No doubt she was reinvestigated, if that was what was meant. At least Brandt Vermeulen got as far as getting his close friend at the Ministry of the Interior to consent to considering an investigation, instead of dismissing the whole possibility out-of-hand.
That
was an achievement in itself; she gathered it had been accomplished, on subsequent visits to his secluded and charming house whose existence one would not have dreamt of when one knew only the way to court and to prison.

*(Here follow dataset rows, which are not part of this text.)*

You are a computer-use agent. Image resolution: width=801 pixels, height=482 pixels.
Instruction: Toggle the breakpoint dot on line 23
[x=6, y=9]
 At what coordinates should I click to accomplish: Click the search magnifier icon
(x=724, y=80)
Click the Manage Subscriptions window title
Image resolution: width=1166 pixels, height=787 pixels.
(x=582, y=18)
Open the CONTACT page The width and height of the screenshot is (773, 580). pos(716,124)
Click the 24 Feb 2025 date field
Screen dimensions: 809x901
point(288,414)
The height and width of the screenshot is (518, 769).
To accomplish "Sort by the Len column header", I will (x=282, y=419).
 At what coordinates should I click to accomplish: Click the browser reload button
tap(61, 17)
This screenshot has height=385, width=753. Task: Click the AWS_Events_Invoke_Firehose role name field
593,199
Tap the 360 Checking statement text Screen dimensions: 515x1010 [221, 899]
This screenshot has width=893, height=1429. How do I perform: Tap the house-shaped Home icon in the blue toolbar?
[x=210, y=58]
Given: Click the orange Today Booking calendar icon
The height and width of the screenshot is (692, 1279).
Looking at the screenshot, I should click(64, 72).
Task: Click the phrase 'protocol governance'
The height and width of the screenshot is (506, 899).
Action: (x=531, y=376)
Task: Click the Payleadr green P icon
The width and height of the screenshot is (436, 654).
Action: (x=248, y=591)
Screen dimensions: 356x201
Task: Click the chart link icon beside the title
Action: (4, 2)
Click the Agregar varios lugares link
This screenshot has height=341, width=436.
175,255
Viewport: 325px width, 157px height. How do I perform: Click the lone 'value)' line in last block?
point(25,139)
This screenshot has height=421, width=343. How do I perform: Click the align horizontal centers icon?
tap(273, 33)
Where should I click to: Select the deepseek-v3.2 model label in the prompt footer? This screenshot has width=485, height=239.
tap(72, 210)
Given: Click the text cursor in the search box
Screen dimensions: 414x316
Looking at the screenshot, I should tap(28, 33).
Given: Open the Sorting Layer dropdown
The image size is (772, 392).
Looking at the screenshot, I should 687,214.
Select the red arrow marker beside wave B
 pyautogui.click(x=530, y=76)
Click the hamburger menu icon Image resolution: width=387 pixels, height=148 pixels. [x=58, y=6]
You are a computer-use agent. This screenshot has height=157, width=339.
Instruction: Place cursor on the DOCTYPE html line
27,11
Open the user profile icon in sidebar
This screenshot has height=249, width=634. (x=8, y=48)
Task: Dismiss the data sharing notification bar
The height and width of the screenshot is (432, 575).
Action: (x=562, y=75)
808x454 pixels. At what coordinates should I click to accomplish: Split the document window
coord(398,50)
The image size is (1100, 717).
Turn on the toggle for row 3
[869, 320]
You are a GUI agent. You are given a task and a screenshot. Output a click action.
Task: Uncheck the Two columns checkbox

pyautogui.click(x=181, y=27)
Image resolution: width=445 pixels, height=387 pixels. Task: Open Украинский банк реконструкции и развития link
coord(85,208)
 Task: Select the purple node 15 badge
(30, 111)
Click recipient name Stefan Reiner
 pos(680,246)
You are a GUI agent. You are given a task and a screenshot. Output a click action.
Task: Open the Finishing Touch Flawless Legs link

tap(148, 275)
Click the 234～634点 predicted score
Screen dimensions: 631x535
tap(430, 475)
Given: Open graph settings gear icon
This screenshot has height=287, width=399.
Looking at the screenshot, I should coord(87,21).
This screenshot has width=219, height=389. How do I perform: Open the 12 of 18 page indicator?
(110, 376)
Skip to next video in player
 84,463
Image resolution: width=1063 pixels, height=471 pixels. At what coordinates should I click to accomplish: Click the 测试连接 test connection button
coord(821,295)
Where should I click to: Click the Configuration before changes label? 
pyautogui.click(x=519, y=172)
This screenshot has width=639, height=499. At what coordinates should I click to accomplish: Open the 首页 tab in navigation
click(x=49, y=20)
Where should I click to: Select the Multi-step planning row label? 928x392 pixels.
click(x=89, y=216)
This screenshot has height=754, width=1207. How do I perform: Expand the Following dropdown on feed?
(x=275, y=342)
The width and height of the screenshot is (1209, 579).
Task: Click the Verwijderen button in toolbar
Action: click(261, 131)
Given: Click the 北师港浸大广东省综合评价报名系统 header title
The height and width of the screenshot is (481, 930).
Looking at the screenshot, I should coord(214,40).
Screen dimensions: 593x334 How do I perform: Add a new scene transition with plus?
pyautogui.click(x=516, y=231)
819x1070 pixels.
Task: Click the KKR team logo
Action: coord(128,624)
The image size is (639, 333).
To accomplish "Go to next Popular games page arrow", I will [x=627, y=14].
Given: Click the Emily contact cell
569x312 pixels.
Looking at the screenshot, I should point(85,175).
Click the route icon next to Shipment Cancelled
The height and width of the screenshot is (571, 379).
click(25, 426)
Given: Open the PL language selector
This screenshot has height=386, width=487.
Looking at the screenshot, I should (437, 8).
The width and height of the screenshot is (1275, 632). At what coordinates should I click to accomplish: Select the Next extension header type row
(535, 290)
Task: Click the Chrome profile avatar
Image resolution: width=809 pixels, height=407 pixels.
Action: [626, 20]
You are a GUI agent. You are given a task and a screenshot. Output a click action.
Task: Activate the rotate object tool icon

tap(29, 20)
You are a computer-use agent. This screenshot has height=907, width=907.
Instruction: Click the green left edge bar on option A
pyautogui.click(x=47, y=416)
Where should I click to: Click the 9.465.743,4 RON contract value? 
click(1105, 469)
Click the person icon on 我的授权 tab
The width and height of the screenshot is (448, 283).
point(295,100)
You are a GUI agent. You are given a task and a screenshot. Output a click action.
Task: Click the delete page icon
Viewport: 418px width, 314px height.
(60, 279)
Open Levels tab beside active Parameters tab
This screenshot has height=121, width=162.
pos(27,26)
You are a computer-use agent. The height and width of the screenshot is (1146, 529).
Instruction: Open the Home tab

He was always apparently pleased to see her; or maintained, in his way, a tradition of hospitality that would be upheld whatever the circumstances.—
Nothing
encouraging to tell you —I must say at the outset—you'll have to be patience on a monument! —(They continued to speak in Afrikaans together, but the tag came in English.) They never discussed anything over the telephone, each for his own reasons observing the cautions of their country. She came in March and April to hear this advice in his presence; it was possible, even likely, that somewhere in the room—behind one of the pictures in his collection, or in the great jars of ‘arrangements' his garden provided—was another arrangement that recorded the conversation as part of the investigation. She would have expected this; out of fairness to him, to safeguard his position. Not only did he use her name often, she also used his, calling him Brandt, naming easily and openly, for any monitoring presence, the power she was addressing herself to. He told her the amusing story of how he had come to acquire the plastic torso with the anatomical novelties—as he termed them, again resorting to English—and he returned again and again to the subject of her father's biography. She told him about the young man who was writing it, or at least going about collecting material for it, and what the approach was. They agreed the result wasn't likely to be up to much; an Englishman—Brandt Vermeulen summed up—how could an Englishman expect to fathom Lionel Burger. She never remembered to bring her swimming-costume, although late in April it was still warm enough on one occasion for her (let in at the front door and led to the garden by Mina) to find him in the pool, throwing a ball to a tiny excited black boy paddling around in an old tyre-tube.—Ag, no—you haven't seen my little kaffertjie yet ?—Come out to greet her, he spoke affectionately, the child splashing and shouting too much to overhear. It was his Mina's grandson, spending the school holidays pampered in the yard.